Der Gedichtladen

Gedanken aus dem Leben, für das Leben

Kolumne KW42

Einfach süß – meine Stasiakte

 

Es war bereits im Sommer 1979, als ich die „schöne Anschela“, die heute jeder als Bun­des­kanzlerin kennt, im fernen Donezk erleb­te. Die STASI hatte also nicht unter unserem als zufrieden befundenen Ehebett gelegen, sonst hätte sie die Verwerflichkeit meiner Per­­son bemerkt, dass ich dort nicht treu war.
Viel hatten sie an dem jungen Genossen, der ich war, nicht auszusetzen, außer dass man im Wohngebiet nichts davon merkte, dass ich Parteimitglied war. Ich habe mich ja auch mehr für die Arbeit engagiert. Allerdings sei „eine gewisse Naivität in der Einschätzung von Menschen bei Dr. R. nicht zu übersehen. Der GMS schätzt ein, dass er in dieser Hin­sicht eine vertrauenselige Haltung bezieht.“
Dann gab es noch 1985 zu mäkeln, dass „er stän­dig gefördert wird, ohne gefordert zu wer­den, brauchte noch keine Widerstände und Hemmnisse aus dem Weg zu räumen, das haben andere für ihn getan. Echte Be­wäh­­rungssituationen hatte er bisher nicht zu be­stehen und das könnte sich … eines Tages negativ auswirken.“
Die „Feuertaufe“ war dann ein Konferenzauf­ent­halt in Dalles (Texas) im November 1985, wo ich von einer illustren Gestalt der LASER Szene, Dr. Rolf Gross, zu einer Tagung ein­geladen wurde. Dieser amerikanische Wis­senschaftler beschäftigte sich mit chemi­schen LASERn und hatte viele Ostkontakte, war sogar einmal in der Sowjetunion auf der Reise von Novosibirsk nach Tomsk für 14 Tage unauffindbar verschwunden.

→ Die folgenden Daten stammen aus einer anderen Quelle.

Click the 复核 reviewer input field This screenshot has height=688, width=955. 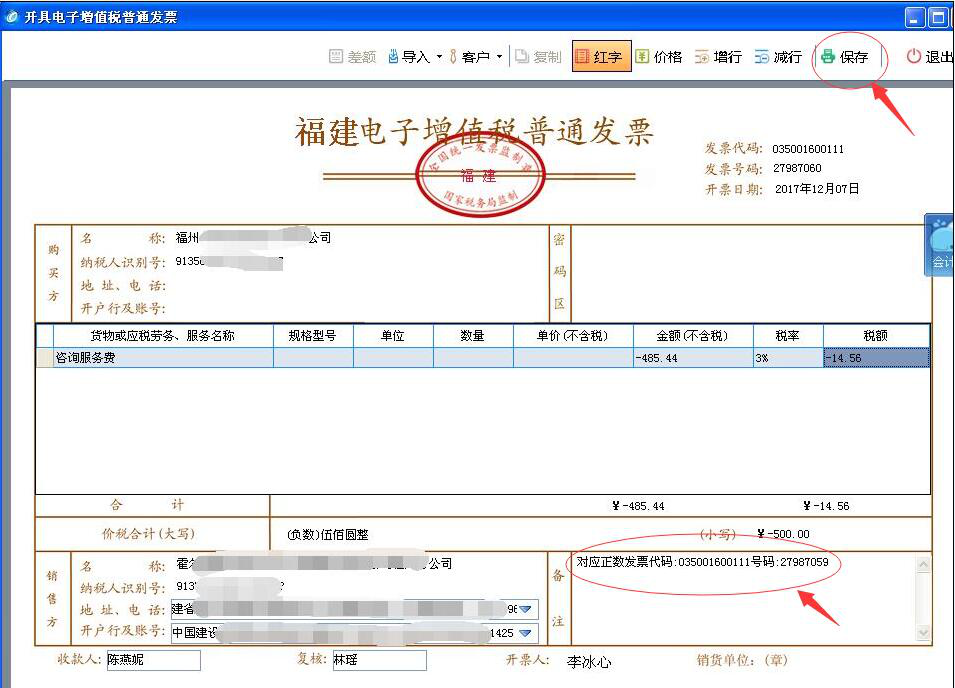point(378,660)
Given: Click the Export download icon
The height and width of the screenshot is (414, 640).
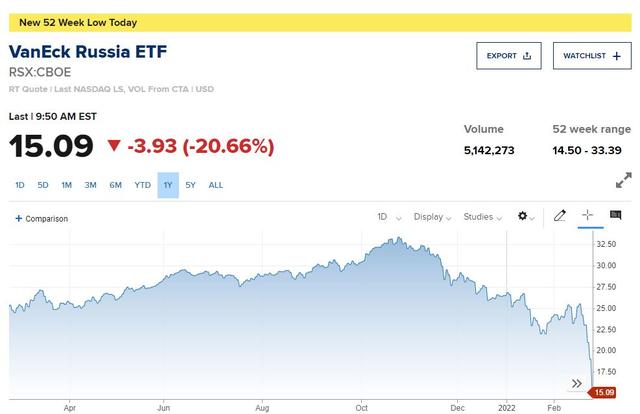Looking at the screenshot, I should tap(527, 56).
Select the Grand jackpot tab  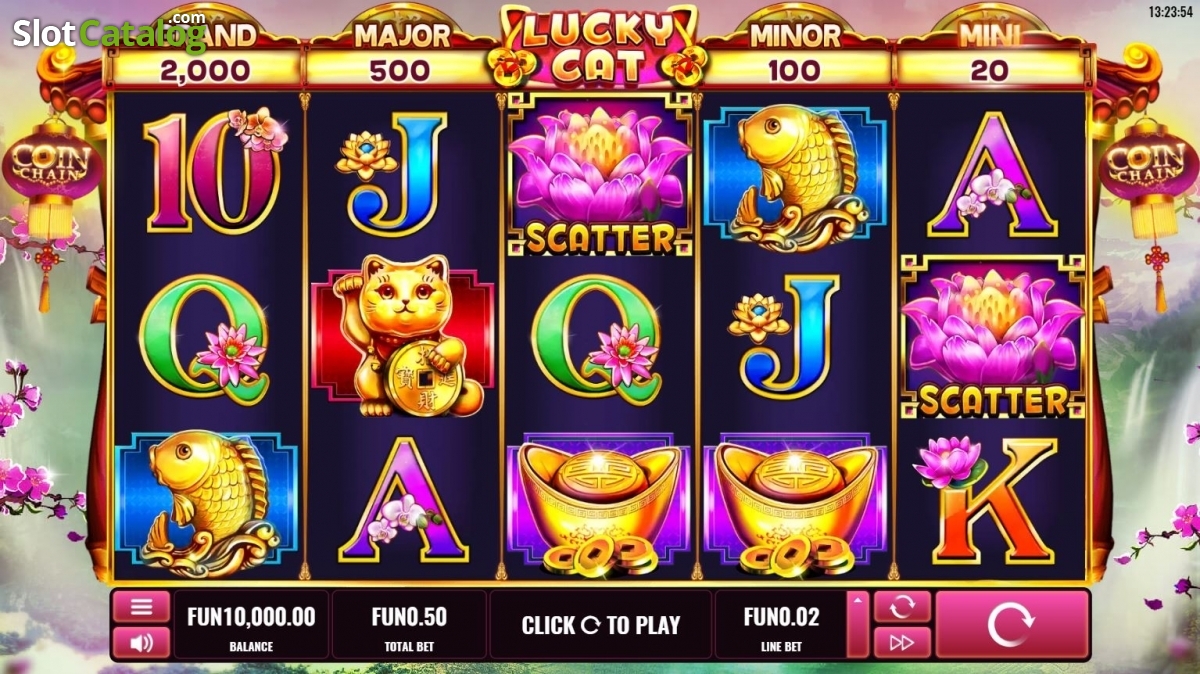(205, 55)
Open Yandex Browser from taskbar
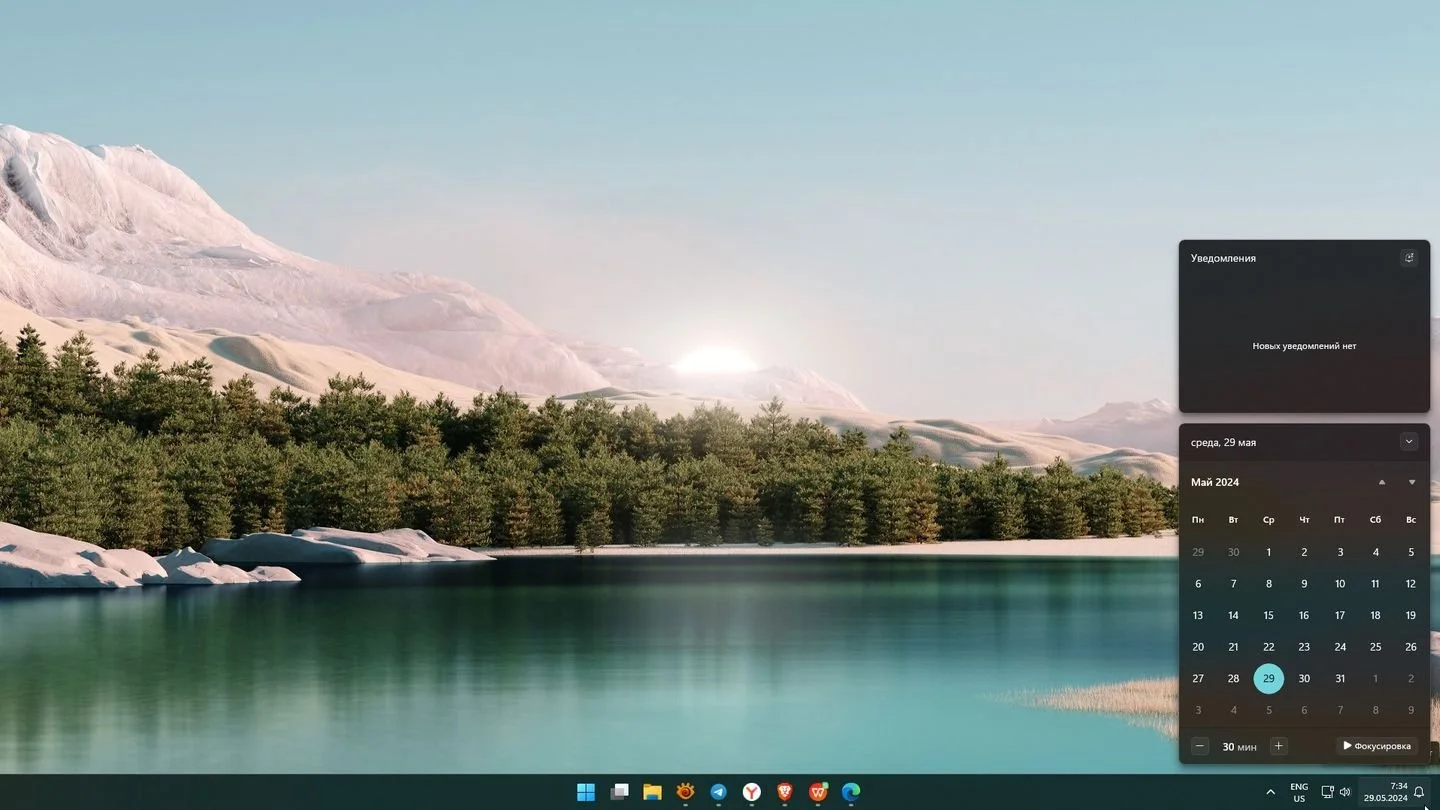Screen dimensions: 1440x810 click(x=751, y=792)
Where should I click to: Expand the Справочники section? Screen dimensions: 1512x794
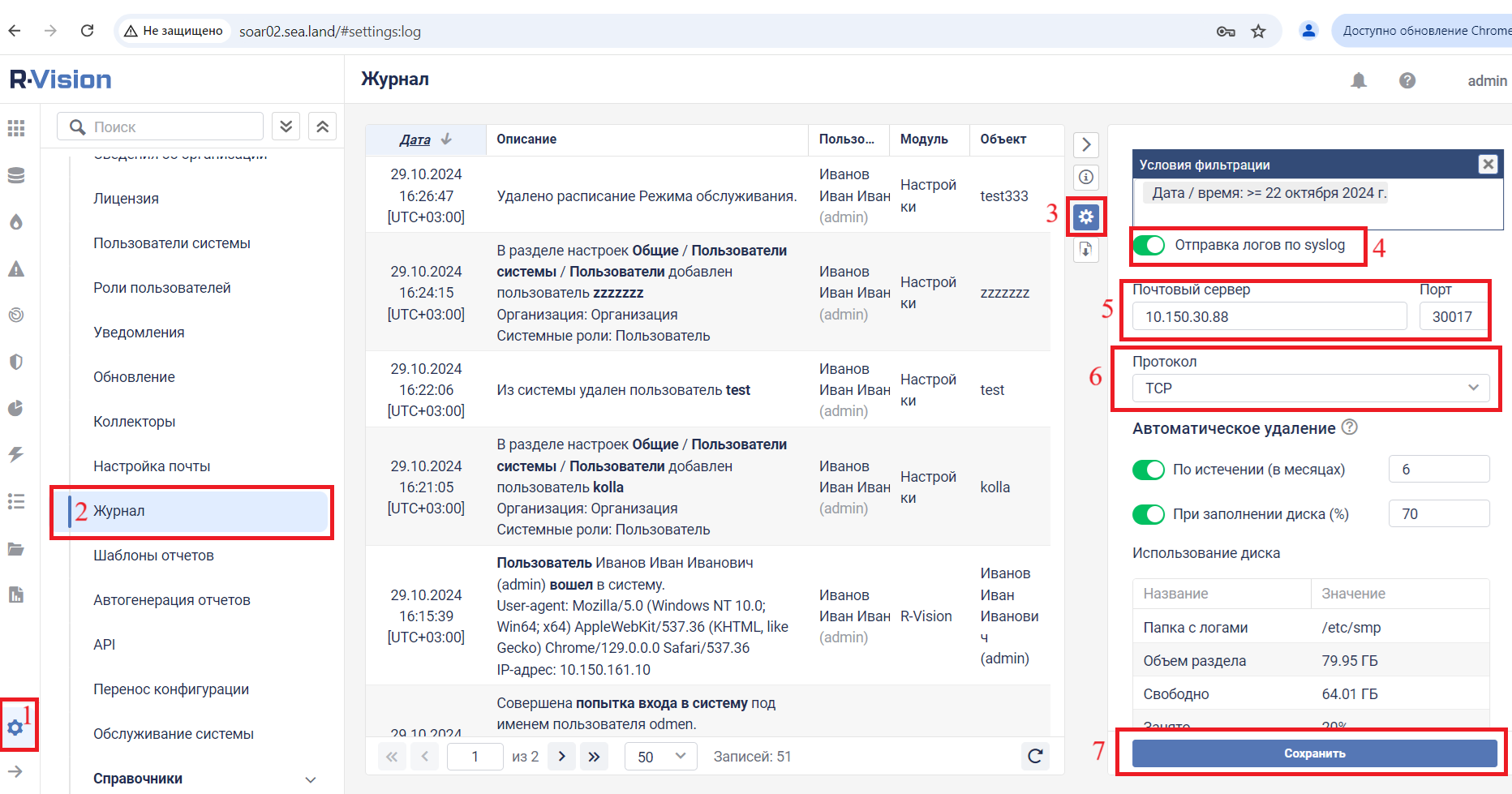[310, 779]
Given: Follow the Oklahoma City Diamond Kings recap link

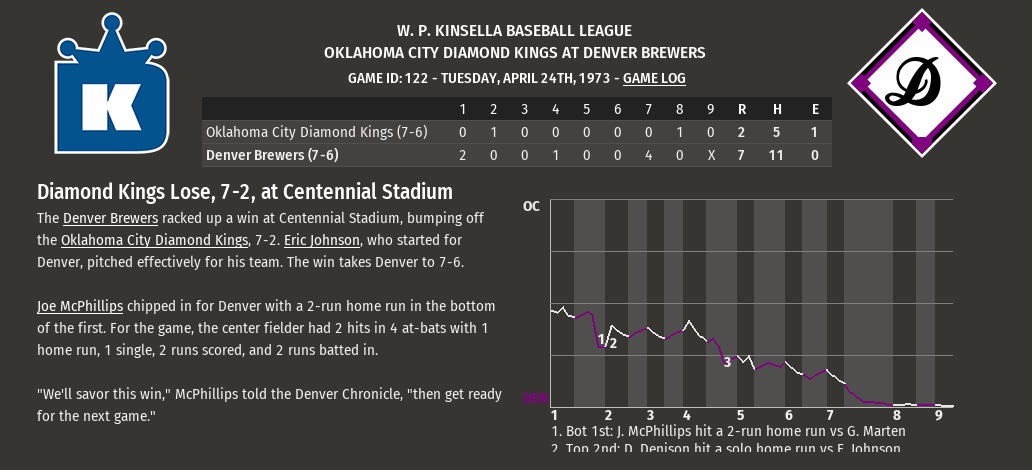Looking at the screenshot, I should tap(153, 240).
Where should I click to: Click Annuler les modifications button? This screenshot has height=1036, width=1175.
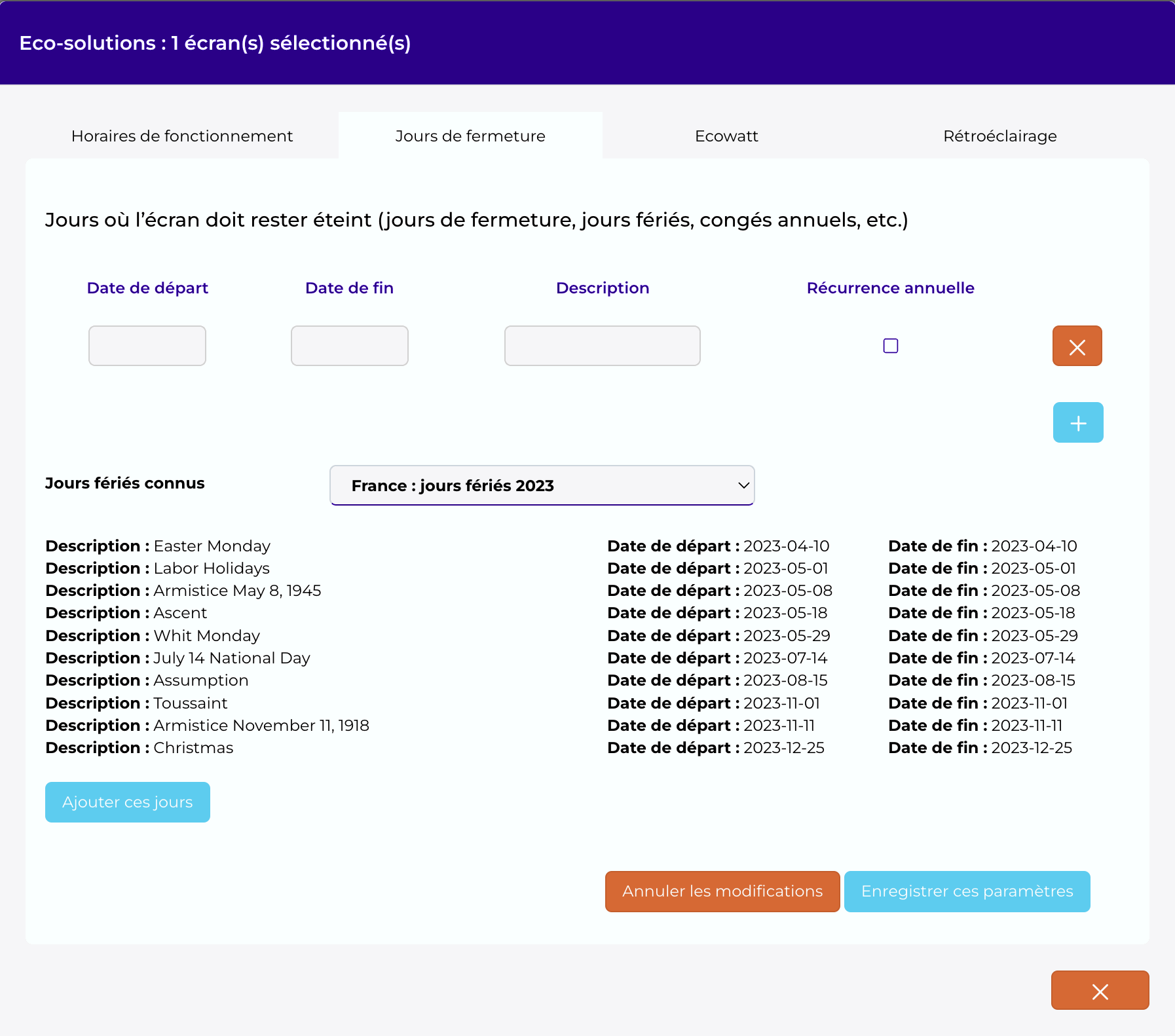(722, 891)
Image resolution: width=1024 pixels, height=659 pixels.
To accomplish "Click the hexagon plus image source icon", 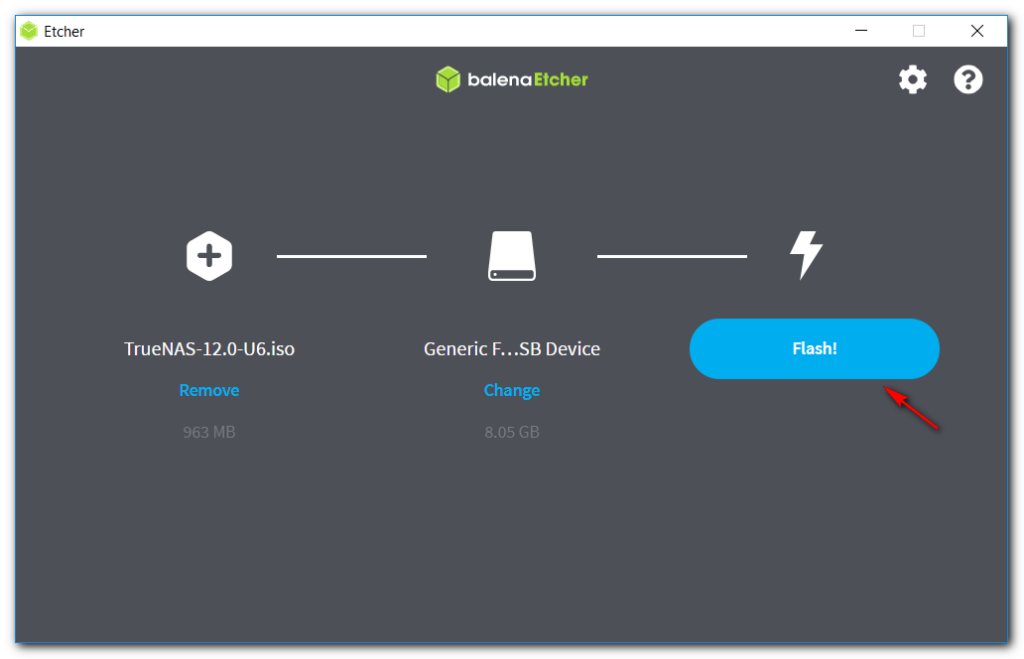I will (209, 256).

Wie man weiß, war das ein Unding, doch vielleicht hatte er da nur eine sibirische Liebschaft?
Wachsam war die STASI wirklich, und so schätzte man ein, dass „die Persönlichkeit der Dr. R. und seine vorgesehene Perspektive in der Akademie der Wissenschaften der DDR für gegnerische Geheimdienste von Interesse ist.“ Da es sich bei ihm um einen „gutgläubi­gen Menschen handelt, der kaum jemandem etwas schlechtes zutrauen würde – sehr naiv und etwas einfältig“, hätte doch so leicht et­was passieren können.
Ich erfuhr auch aus meiner Akte, dass mein Förderer in Göttingen Professor Fritz Schäfer dieses Jahr im Januar 80 geworden ist. Hätte man nicht zwei Jahre gebraucht, um das Unverfängliche aus meiner Akte für mich zusammenzusuchen, hätte ich noch recht­zeitig mit einem Geburtstagsgedicht aufwar­ten können. Also dann auf diesem Wege nach­träglich beste Wünsche!
Etwas knurrig musste man allerdings auf meine steile und ebenso abrupt beendete Perteikarriere im Jahre 1989 reagieren. Da begann der Dr. R. doch seine politische Tä­tigkeit mit der Organisation einer Demon­stration zu „Erneuerung der Partei“ und vermaß sich auch noch, das als erste Parteiaktion zu deklarieren. Am 7.11.89 sandte er 50 Delegierte zu Berliner Großbe­trie­ben (das war die Aktion: „Partei an die Werktore“) und erhielt Zusagen vom Funk­werk Köpenick, Steremat und KWO (alles Fremdworte heute, wo die Industrie tot ist). „Rempel umgeht bewusst die gewählten Funktionäre der Kreisleitung und propagiert Basisaktionen“ (richtig). „Es entstand allge­mein der Eindruck, dass Rempel sich mit die­ser Demonstration als Funktionär profilieren will.“ (falsch)
Soweit also die Brosamen, die vom Tisch der feindlichen Geheimdienste mir gegen mäßi­ges Entgelt in den Schoß fielen, denn eigent­lich hatte ich dazu schon gar keine Lust mehr und wollte die Vergangenheit verdienter Ru­he überlassen.

 

Die Akten von dem BND
kann man nur ahnen, weh oh weh.
Ob sie einen wohl – auch so wohl betrachten
knapp, effizient und dennoch falsch obachten.
Ob diese Zeilen wohl gestellt,
ob mein Persönchen wohl gefällt?
Man wird sehen, wenn die Zeit heran.